------ INFORMATION SUPPLIED

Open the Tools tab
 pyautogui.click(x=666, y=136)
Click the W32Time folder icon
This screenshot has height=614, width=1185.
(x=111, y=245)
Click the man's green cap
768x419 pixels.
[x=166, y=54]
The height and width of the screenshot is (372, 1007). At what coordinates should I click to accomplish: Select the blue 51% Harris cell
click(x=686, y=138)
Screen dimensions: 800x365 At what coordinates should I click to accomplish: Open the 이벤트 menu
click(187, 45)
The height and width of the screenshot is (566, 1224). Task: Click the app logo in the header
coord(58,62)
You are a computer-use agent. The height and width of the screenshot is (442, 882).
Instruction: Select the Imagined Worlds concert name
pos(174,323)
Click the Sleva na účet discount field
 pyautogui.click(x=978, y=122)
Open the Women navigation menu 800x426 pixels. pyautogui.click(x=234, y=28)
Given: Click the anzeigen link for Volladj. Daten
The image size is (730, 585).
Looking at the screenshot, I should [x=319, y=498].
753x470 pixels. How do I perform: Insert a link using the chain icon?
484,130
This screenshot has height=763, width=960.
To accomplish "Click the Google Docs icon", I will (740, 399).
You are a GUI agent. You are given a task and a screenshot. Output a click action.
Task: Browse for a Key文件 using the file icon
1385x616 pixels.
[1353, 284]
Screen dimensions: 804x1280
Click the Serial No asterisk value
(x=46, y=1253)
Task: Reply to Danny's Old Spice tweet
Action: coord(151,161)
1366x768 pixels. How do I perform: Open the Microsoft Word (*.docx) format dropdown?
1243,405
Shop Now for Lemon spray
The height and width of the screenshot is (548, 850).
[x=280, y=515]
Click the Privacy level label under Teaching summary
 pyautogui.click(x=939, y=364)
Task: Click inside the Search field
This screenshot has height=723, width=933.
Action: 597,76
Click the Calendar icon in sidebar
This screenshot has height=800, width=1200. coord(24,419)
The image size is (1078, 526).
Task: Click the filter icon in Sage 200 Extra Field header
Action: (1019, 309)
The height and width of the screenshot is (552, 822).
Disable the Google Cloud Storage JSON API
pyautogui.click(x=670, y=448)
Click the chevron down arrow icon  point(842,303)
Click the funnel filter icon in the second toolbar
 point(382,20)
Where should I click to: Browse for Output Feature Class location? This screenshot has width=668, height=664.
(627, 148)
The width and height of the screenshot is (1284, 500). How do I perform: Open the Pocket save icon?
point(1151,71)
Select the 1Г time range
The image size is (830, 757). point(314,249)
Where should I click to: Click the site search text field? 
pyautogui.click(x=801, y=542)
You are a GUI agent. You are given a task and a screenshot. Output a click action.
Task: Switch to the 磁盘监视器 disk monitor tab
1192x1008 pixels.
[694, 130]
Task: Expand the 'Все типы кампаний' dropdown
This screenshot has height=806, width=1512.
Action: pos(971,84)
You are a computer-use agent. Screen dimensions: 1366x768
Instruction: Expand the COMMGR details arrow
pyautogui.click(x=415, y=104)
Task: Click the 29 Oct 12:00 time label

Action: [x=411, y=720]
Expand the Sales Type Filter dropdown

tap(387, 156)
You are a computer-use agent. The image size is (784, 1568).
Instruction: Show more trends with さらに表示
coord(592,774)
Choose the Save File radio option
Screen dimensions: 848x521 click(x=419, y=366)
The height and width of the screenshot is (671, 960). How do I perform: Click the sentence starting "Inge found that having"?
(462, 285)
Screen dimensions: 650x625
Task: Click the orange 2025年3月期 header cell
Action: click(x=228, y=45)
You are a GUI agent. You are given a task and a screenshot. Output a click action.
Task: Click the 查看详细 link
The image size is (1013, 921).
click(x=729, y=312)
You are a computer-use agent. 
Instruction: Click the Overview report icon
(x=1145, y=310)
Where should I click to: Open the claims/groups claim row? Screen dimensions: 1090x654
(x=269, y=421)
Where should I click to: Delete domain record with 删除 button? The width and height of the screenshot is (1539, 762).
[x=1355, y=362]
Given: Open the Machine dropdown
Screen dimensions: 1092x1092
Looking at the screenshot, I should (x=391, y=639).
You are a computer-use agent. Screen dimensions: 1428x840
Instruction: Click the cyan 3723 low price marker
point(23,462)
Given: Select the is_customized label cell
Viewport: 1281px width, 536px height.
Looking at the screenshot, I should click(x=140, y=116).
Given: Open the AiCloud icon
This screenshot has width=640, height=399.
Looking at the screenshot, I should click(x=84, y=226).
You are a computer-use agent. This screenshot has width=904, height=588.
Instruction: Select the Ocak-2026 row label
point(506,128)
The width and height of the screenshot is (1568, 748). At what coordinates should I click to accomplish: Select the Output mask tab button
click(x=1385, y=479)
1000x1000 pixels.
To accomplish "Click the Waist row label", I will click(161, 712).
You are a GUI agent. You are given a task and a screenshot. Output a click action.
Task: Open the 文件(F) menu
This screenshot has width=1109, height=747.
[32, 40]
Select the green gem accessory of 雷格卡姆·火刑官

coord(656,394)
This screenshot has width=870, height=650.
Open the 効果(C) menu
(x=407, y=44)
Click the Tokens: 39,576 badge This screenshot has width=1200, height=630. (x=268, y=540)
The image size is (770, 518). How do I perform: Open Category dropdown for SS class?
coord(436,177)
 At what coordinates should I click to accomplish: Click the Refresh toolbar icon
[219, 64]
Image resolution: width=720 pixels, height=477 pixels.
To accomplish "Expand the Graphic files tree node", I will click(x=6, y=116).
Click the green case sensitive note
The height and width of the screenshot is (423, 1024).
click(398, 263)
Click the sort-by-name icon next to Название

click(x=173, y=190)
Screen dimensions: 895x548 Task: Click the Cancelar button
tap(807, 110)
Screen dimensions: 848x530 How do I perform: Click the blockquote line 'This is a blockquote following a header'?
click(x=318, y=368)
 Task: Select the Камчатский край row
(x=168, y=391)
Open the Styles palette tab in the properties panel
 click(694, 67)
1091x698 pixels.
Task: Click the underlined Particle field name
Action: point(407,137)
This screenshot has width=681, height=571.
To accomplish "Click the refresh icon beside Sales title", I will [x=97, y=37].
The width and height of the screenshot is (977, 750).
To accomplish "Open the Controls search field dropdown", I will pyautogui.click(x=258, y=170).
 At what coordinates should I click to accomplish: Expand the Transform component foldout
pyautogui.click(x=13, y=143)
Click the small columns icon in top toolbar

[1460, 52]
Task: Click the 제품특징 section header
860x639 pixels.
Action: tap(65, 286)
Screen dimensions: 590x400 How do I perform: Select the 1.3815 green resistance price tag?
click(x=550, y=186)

------------

## WORK ORDER
Print all of the records, leaving each one exactly as it appears above.

## EXERCISE RESPONSE
Open the Tools tab
 pyautogui.click(x=666, y=136)
Click the W32Time folder icon
This screenshot has height=614, width=1185.
(x=111, y=245)
Click the man's green cap
768x419 pixels.
[x=166, y=54]
The height and width of the screenshot is (372, 1007). At what coordinates should I click to accomplish: Select the blue 51% Harris cell
click(x=686, y=138)
Screen dimensions: 800x365 At what coordinates should I click to accomplish: Open the 이벤트 menu
click(187, 45)
The height and width of the screenshot is (566, 1224). Task: Click the app logo in the header
coord(58,62)
You are a computer-use agent. The height and width of the screenshot is (442, 882).
Instruction: Select the Imagined Worlds concert name
pos(174,323)
Click the Sleva na účet discount field
 pyautogui.click(x=978, y=122)
Open the Women navigation menu 800x426 pixels. pyautogui.click(x=234, y=28)
Given: Click the anzeigen link for Volladj. Daten
The image size is (730, 585).
Looking at the screenshot, I should [x=319, y=498].
753x470 pixels. How do I perform: Insert a link using the chain icon?
484,130
This screenshot has height=763, width=960.
To accomplish "Click the Google Docs icon", I will (740, 399).
You are a GUI agent. You are given a task and a screenshot. Output a click action.
Task: Browse for a Key文件 using the file icon
1385x616 pixels.
[1353, 284]
Screen dimensions: 804x1280
Click the Serial No asterisk value
(x=46, y=1253)
Task: Reply to Danny's Old Spice tweet
Action: coord(151,161)
1366x768 pixels. How do I perform: Open the Microsoft Word (*.docx) format dropdown?
1243,405
Shop Now for Lemon spray
The height and width of the screenshot is (548, 850).
[x=280, y=515]
Click the Privacy level label under Teaching summary
 pyautogui.click(x=939, y=364)
Task: Click inside the Search field
This screenshot has height=723, width=933.
Action: 597,76
Click the Calendar icon in sidebar
This screenshot has height=800, width=1200. coord(24,419)
The image size is (1078, 526).
Task: Click the filter icon in Sage 200 Extra Field header
Action: (1019, 309)
The height and width of the screenshot is (552, 822).
Disable the Google Cloud Storage JSON API
pyautogui.click(x=670, y=448)
Click the chevron down arrow icon  point(842,303)
Click the funnel filter icon in the second toolbar
 point(382,20)
Where should I click to: Browse for Output Feature Class location? This screenshot has width=668, height=664.
(627, 148)
The width and height of the screenshot is (1284, 500). How do I perform: Open the Pocket save icon?
point(1151,71)
Select the 1Г time range
The image size is (830, 757). point(314,249)
Where should I click to: Click the site search text field? 
pyautogui.click(x=801, y=542)
You are a GUI agent. You are given a task and a screenshot. Output a click action.
Task: Switch to the 磁盘监视器 disk monitor tab
1192x1008 pixels.
[694, 130]
Task: Expand the 'Все типы кампаний' dropdown
This screenshot has height=806, width=1512.
Action: pos(971,84)
You are a computer-use agent. Screen dimensions: 1366x768
Instruction: Expand the COMMGR details arrow
pyautogui.click(x=415, y=104)
Task: Click the 29 Oct 12:00 time label

Action: [x=411, y=720]
Expand the Sales Type Filter dropdown

tap(387, 156)
You are a computer-use agent. The image size is (784, 1568).
Instruction: Show more trends with さらに表示
coord(592,774)
Choose the Save File radio option
Screen dimensions: 848x521 click(x=419, y=366)
The height and width of the screenshot is (671, 960). How do I perform: Click the sentence starting "Inge found that having"?
(462, 285)
Screen dimensions: 650x625
Task: Click the orange 2025年3月期 header cell
Action: click(x=228, y=45)
You are a GUI agent. You are given a task and a screenshot. Output a click action.
Task: Click the 查看详细 link
The image size is (1013, 921).
click(x=729, y=312)
You are a computer-use agent. 
Instruction: Click the Overview report icon
(x=1145, y=310)
Where should I click to: Open the claims/groups claim row? Screen dimensions: 1090x654
(x=269, y=421)
Where should I click to: Delete domain record with 删除 button? The width and height of the screenshot is (1539, 762).
[x=1355, y=362]
Given: Open the Machine dropdown
Screen dimensions: 1092x1092
Looking at the screenshot, I should (x=391, y=639).
You are a computer-use agent. Screen dimensions: 1428x840
Instruction: Click the cyan 3723 low price marker
point(23,462)
Given: Select the is_customized label cell
Viewport: 1281px width, 536px height.
Looking at the screenshot, I should click(x=140, y=116).
Given: Open the AiCloud icon
This screenshot has width=640, height=399.
Looking at the screenshot, I should click(x=84, y=226).
You are a computer-use agent. This screenshot has width=904, height=588.
Instruction: Select the Ocak-2026 row label
point(506,128)
The width and height of the screenshot is (1568, 748). At what coordinates should I click to accomplish: Select the Output mask tab button
click(x=1385, y=479)
1000x1000 pixels.
To accomplish "Click the Waist row label", I will click(161, 712).
You are a GUI agent. You are given a task and a screenshot. Output a click action.
Task: Open the 文件(F) menu
This screenshot has width=1109, height=747.
[32, 40]
Select the green gem accessory of 雷格卡姆·火刑官

coord(656,394)
This screenshot has width=870, height=650.
Open the 効果(C) menu
(x=407, y=44)
Click the Tokens: 39,576 badge This screenshot has width=1200, height=630. (x=268, y=540)
The image size is (770, 518). How do I perform: Open Category dropdown for SS class?
coord(436,177)
 At what coordinates should I click to accomplish: Click the Refresh toolbar icon
[219, 64]
Image resolution: width=720 pixels, height=477 pixels.
To accomplish "Expand the Graphic files tree node", I will click(x=6, y=116).
Click the green case sensitive note
The height and width of the screenshot is (423, 1024).
click(398, 263)
Click the sort-by-name icon next to Название

click(x=173, y=190)
Screen dimensions: 895x548 Task: Click the Cancelar button
tap(807, 110)
Screen dimensions: 848x530 How do I perform: Click the blockquote line 'This is a blockquote following a header'?
click(x=318, y=368)
 Task: Select the Камчатский край row
(x=168, y=391)
Open the Styles palette tab in the properties panel
 click(694, 67)
1091x698 pixels.
Task: Click the underlined Particle field name
Action: point(407,137)
This screenshot has width=681, height=571.
To accomplish "Click the refresh icon beside Sales title", I will [x=97, y=37].
The width and height of the screenshot is (977, 750).
To accomplish "Open the Controls search field dropdown", I will pyautogui.click(x=258, y=170).
 At what coordinates should I click to accomplish: Expand the Transform component foldout
pyautogui.click(x=13, y=143)
Click the small columns icon in top toolbar

[1460, 52]
Task: Click the 제품특징 section header
860x639 pixels.
Action: tap(65, 286)
Screen dimensions: 590x400 How do I perform: Select the 1.3815 green resistance price tag?
click(x=550, y=186)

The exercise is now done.